Every record should be written out again in full, with no character altered.

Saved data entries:
--
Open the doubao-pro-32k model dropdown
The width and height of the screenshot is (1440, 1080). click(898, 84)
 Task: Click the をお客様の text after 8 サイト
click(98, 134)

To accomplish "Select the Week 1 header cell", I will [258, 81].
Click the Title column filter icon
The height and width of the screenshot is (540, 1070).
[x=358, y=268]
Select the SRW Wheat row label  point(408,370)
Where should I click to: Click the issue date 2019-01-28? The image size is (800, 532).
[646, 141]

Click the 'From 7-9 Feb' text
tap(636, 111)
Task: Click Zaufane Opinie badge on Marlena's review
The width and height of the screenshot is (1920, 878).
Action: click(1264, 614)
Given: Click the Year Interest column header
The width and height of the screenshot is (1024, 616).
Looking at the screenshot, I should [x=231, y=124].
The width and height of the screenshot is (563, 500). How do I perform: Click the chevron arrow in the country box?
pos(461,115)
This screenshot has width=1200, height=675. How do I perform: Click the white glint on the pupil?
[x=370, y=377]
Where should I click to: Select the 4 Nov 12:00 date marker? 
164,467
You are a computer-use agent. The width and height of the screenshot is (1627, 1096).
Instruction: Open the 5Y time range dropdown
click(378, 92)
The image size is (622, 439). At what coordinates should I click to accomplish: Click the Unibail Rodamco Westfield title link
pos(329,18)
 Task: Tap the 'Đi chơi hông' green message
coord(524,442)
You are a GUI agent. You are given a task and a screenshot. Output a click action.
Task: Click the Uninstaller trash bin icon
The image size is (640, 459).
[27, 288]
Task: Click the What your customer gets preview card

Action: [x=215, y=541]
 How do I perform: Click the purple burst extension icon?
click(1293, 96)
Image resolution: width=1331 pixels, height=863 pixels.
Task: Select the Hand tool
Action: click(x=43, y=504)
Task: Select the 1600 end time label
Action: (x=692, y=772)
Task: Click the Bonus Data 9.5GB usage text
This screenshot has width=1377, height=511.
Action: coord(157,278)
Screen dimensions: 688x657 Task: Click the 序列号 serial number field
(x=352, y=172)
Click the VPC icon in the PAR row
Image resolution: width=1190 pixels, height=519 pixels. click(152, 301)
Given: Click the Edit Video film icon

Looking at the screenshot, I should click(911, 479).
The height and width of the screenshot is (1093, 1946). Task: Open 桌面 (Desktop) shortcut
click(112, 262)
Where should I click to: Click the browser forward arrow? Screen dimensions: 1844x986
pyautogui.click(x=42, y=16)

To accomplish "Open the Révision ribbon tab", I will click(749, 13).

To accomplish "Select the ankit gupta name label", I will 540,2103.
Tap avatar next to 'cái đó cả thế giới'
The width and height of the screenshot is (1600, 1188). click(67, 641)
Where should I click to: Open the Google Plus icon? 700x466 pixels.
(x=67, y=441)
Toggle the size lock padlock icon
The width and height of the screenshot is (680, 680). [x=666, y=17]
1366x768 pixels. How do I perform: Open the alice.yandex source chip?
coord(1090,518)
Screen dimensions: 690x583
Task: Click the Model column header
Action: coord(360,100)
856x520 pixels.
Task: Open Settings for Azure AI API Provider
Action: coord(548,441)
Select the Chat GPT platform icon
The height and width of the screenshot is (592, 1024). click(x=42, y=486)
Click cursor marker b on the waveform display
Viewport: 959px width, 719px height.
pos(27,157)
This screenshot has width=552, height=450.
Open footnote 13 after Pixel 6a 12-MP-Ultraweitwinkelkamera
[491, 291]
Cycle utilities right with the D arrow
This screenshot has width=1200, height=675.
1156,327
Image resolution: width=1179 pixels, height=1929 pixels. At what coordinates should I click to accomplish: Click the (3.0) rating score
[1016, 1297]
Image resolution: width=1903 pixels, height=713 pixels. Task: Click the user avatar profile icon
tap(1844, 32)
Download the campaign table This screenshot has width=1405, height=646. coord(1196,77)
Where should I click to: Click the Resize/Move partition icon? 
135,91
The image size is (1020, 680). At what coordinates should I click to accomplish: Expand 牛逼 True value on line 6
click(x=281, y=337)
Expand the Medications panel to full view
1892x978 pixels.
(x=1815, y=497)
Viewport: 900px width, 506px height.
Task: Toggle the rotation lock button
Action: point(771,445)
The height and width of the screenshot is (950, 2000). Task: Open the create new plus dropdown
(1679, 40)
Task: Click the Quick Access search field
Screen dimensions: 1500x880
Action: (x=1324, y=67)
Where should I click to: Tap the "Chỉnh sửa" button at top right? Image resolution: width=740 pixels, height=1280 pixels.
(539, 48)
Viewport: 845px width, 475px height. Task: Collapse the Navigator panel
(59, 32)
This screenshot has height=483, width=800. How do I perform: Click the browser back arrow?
--
* **OUTPUT BELOW**:
Open the doubao-pro-32k model dropdown
The width and height of the screenshot is (1440, 1080). click(898, 84)
 Task: Click the をお客様の text after 8 サイト
click(98, 134)

To accomplish "Select the Week 1 header cell", I will [258, 81].
Click the Title column filter icon
The height and width of the screenshot is (540, 1070).
[x=358, y=268]
Select the SRW Wheat row label  point(408,370)
Where should I click to: Click the issue date 2019-01-28? The image size is (800, 532).
[646, 141]

Click the 'From 7-9 Feb' text
tap(636, 111)
Task: Click Zaufane Opinie badge on Marlena's review
The width and height of the screenshot is (1920, 878).
Action: click(1264, 614)
Given: Click the Year Interest column header
The width and height of the screenshot is (1024, 616).
Looking at the screenshot, I should [x=231, y=124].
The width and height of the screenshot is (563, 500). How do I perform: Click the chevron arrow in the country box?
pos(461,115)
This screenshot has width=1200, height=675. How do I perform: Click the white glint on the pupil?
[x=370, y=377]
Where should I click to: Select the 4 Nov 12:00 date marker? 
164,467
You are a computer-use agent. The width and height of the screenshot is (1627, 1096).
Instruction: Open the 5Y time range dropdown
click(378, 92)
The image size is (622, 439). At what coordinates should I click to accomplish: Click the Unibail Rodamco Westfield title link
pos(329,18)
 Task: Tap the 'Đi chơi hông' green message
coord(524,442)
You are a GUI agent. You are given a task and a screenshot. Output a click action.
Task: Click the Uninstaller trash bin icon
The image size is (640, 459).
[27, 288]
Task: Click the What your customer gets preview card

Action: [x=215, y=541]
 How do I perform: Click the purple burst extension icon?
click(1293, 96)
Image resolution: width=1331 pixels, height=863 pixels.
Task: Select the Hand tool
Action: click(x=43, y=504)
Task: Select the 1600 end time label
Action: (x=692, y=772)
Task: Click the Bonus Data 9.5GB usage text
This screenshot has width=1377, height=511.
Action: coord(157,278)
Screen dimensions: 688x657 Task: Click the 序列号 serial number field
(x=352, y=172)
Click the VPC icon in the PAR row
Image resolution: width=1190 pixels, height=519 pixels. click(152, 301)
Given: Click the Edit Video film icon

Looking at the screenshot, I should click(911, 479).
The height and width of the screenshot is (1093, 1946). Task: Open 桌面 (Desktop) shortcut
click(112, 262)
Where should I click to: Click the browser forward arrow? Screen dimensions: 1844x986
pyautogui.click(x=42, y=16)

To accomplish "Open the Révision ribbon tab", I will click(749, 13).

To accomplish "Select the ankit gupta name label", I will 540,2103.
Tap avatar next to 'cái đó cả thế giới'
The width and height of the screenshot is (1600, 1188). click(67, 641)
Where should I click to: Open the Google Plus icon? 700x466 pixels.
(x=67, y=441)
Toggle the size lock padlock icon
The width and height of the screenshot is (680, 680). [x=666, y=17]
1366x768 pixels. How do I perform: Open the alice.yandex source chip?
coord(1090,518)
Screen dimensions: 690x583
Task: Click the Model column header
Action: coord(360,100)
856x520 pixels.
Task: Open Settings for Azure AI API Provider
Action: coord(548,441)
Select the Chat GPT platform icon
The height and width of the screenshot is (592, 1024). click(x=42, y=486)
Click cursor marker b on the waveform display
Viewport: 959px width, 719px height.
pos(27,157)
This screenshot has width=552, height=450.
Open footnote 13 after Pixel 6a 12-MP-Ultraweitwinkelkamera
[491, 291]
Cycle utilities right with the D arrow
This screenshot has width=1200, height=675.
1156,327
Image resolution: width=1179 pixels, height=1929 pixels. At what coordinates should I click to accomplish: Click the (3.0) rating score
[1016, 1297]
Image resolution: width=1903 pixels, height=713 pixels. Task: Click the user avatar profile icon
tap(1844, 32)
Download the campaign table This screenshot has width=1405, height=646. coord(1196,77)
Where should I click to: Click the Resize/Move partition icon? 
135,91
The image size is (1020, 680). At what coordinates should I click to accomplish: Expand 牛逼 True value on line 6
click(x=281, y=337)
Expand the Medications panel to full view
1892x978 pixels.
(x=1815, y=497)
Viewport: 900px width, 506px height.
Task: Toggle the rotation lock button
Action: point(771,445)
The height and width of the screenshot is (950, 2000). Task: Open the create new plus dropdown
(1679, 40)
Task: Click the Quick Access search field
Screen dimensions: 1500x880
Action: (x=1324, y=67)
Where should I click to: Tap the "Chỉnh sửa" button at top right? Image resolution: width=740 pixels, height=1280 pixels.
(539, 48)
Viewport: 845px width, 475px height. Task: Collapse the Navigator panel
(59, 32)
This screenshot has height=483, width=800. How do I perform: Click the browser back arrow?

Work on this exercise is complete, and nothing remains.